------ RECORDS FOR THIS EXERCISE ------
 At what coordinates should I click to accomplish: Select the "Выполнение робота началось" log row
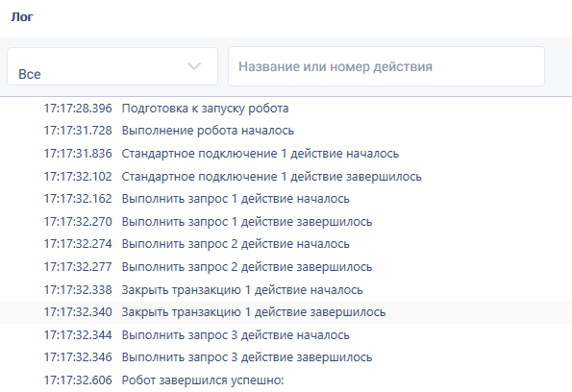coord(286,131)
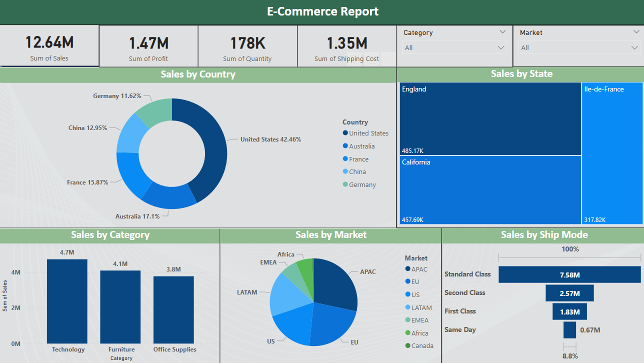Select Australia in the Country legend
Screen dimensions: 644x363
pyautogui.click(x=362, y=146)
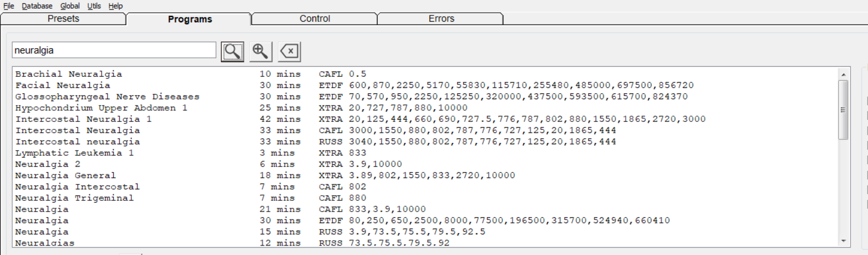Switch to the Control tab
Viewport: 868px width, 255px height.
coord(314,19)
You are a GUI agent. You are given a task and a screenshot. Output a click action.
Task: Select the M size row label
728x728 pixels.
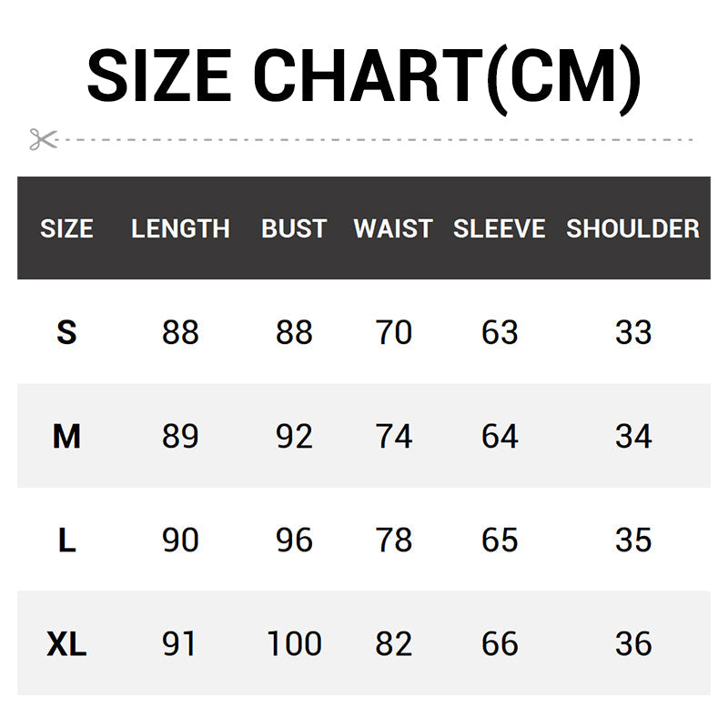pos(66,437)
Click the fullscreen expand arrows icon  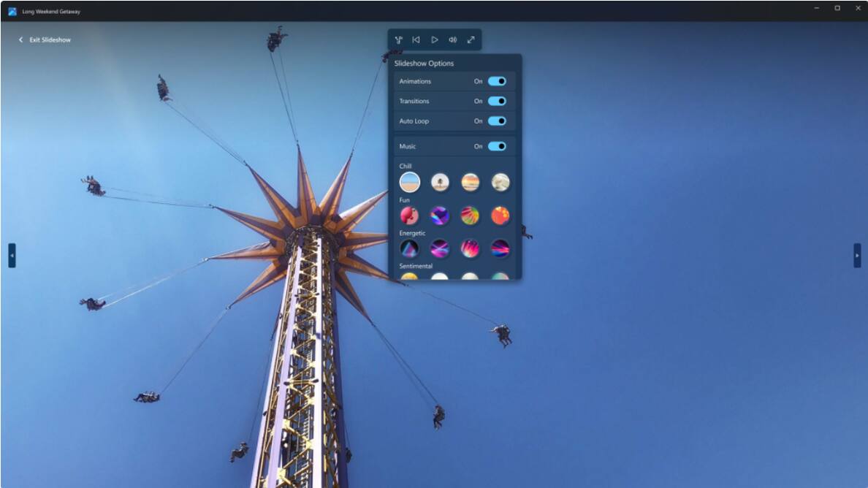tap(471, 40)
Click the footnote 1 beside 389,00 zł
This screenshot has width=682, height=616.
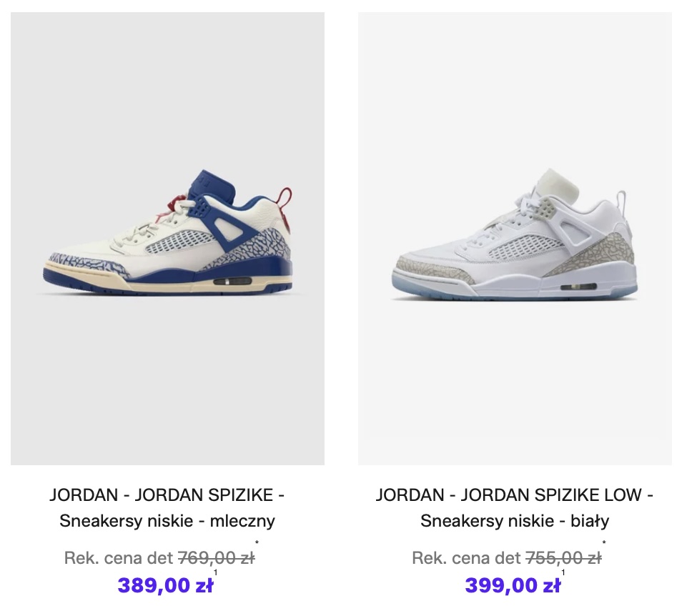216,573
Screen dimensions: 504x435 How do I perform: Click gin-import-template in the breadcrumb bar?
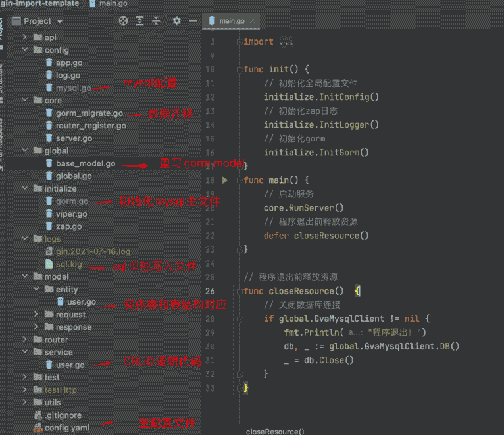pos(39,4)
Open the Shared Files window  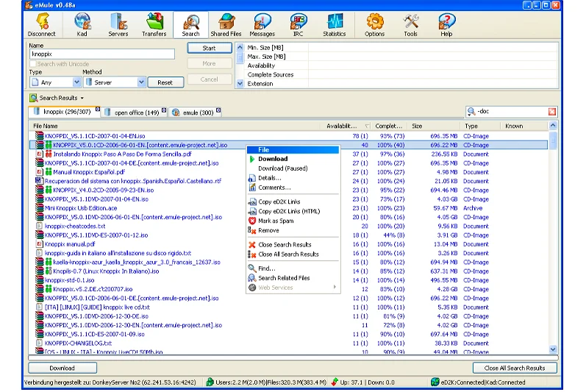226,24
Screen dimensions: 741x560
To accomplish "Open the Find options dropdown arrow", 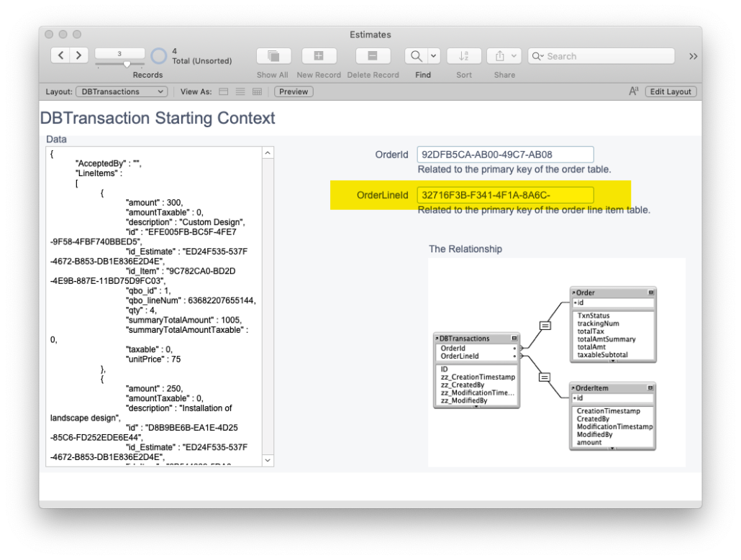I will click(x=434, y=55).
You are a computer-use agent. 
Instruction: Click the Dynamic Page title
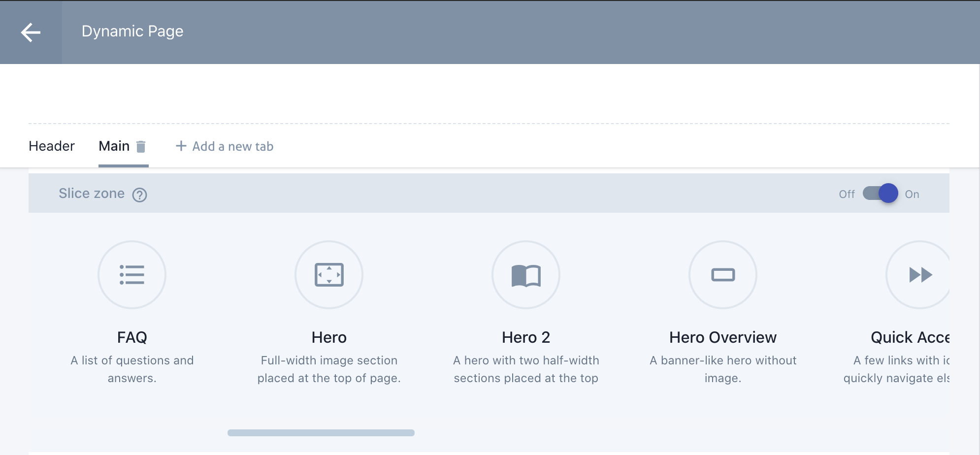(132, 32)
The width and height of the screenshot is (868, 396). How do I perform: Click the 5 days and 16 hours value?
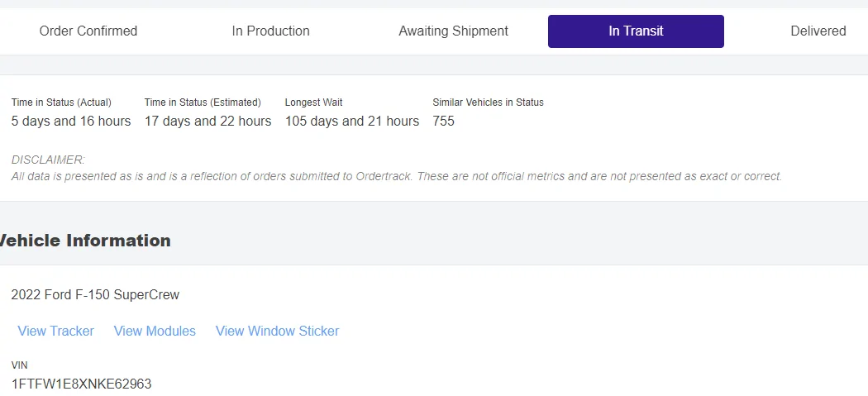(x=71, y=122)
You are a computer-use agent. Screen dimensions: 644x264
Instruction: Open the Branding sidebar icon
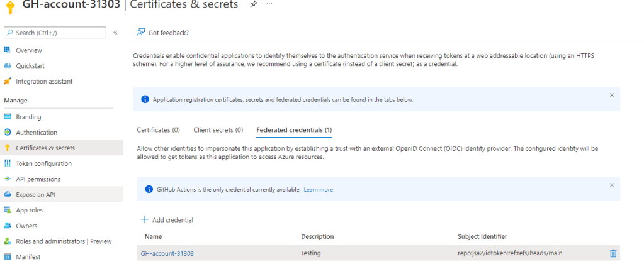(8, 117)
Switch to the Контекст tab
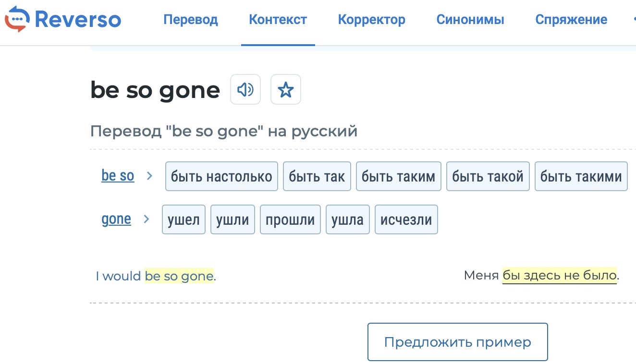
------
● **TASK OBJECTIVE**: Check each line of the entries for the string "computer". Copy the lines that have it.

● **ANSWER BOX**:
You are a computer-use agent. 
You are a computer-use agent. Screen dimensions: 644x264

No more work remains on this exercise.